No, according to the official cuBLAS documentation, definitions of m and n for gemm and gemv interfaces are different.

For gemm interfaces:

m: number of rows of matrix op(A) and C.
n: number of columns of matrix op(B) and C.

For gemv:

m: number of rows of matrix A.
n: number of columns of matrix A.

For gemv, they don't depend on op.

kose-y · 2024-08-28T12:29:04Z

I will try to add some tests this week.

kose-y · 2024-08-28T12:36:39Z

See also the gemv! function:

CUDA.jl/lib/cublas/wrappers.jl

Lines 378 to 384 in bbe625b

    
           m,n = size(A) 
        
           # check dimensions 
        
           length(x) == (trans == 'N' ? n : m) && length(y) == (trans == 'N' ? m : n) || throw(DimensionMismatch("")) 
        
           # compute increments 
        
           lda = max(1,stride(A,2)) 
        
           incx = stride(x,1) 
        
           incy = stride(y,1)

kose-y · 2024-08-29T02:26:40Z

@maleadt A similar bug was found on gemv_batched!, and it's also fixed. Tests have been added now.

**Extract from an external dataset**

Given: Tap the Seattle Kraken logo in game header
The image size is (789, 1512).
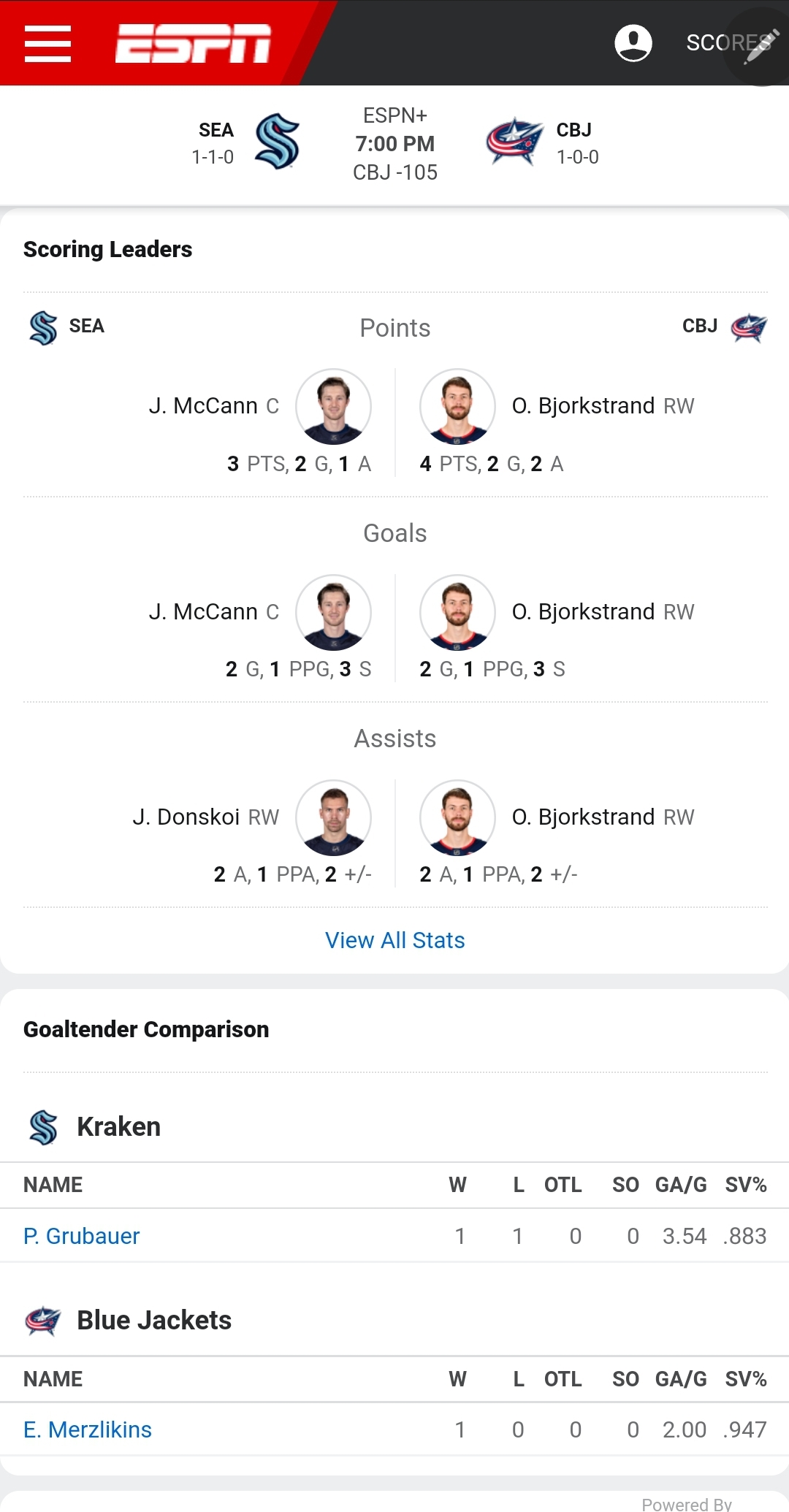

maleadt · 2024-08-29T12:48:38Z

LGTM, let's just ping the original author of these functions: @lpawela

kose-y · 2024-09-09T19:40:49Z

@maleadt What is the status of this PR?

lpawela · 2024-09-09T22:03:25Z

It hangs on me, sorry. I'll have a look within a couple of days.

lpawela · 2024-09-11T20:06:00Z

I have problems launching tests on this patch.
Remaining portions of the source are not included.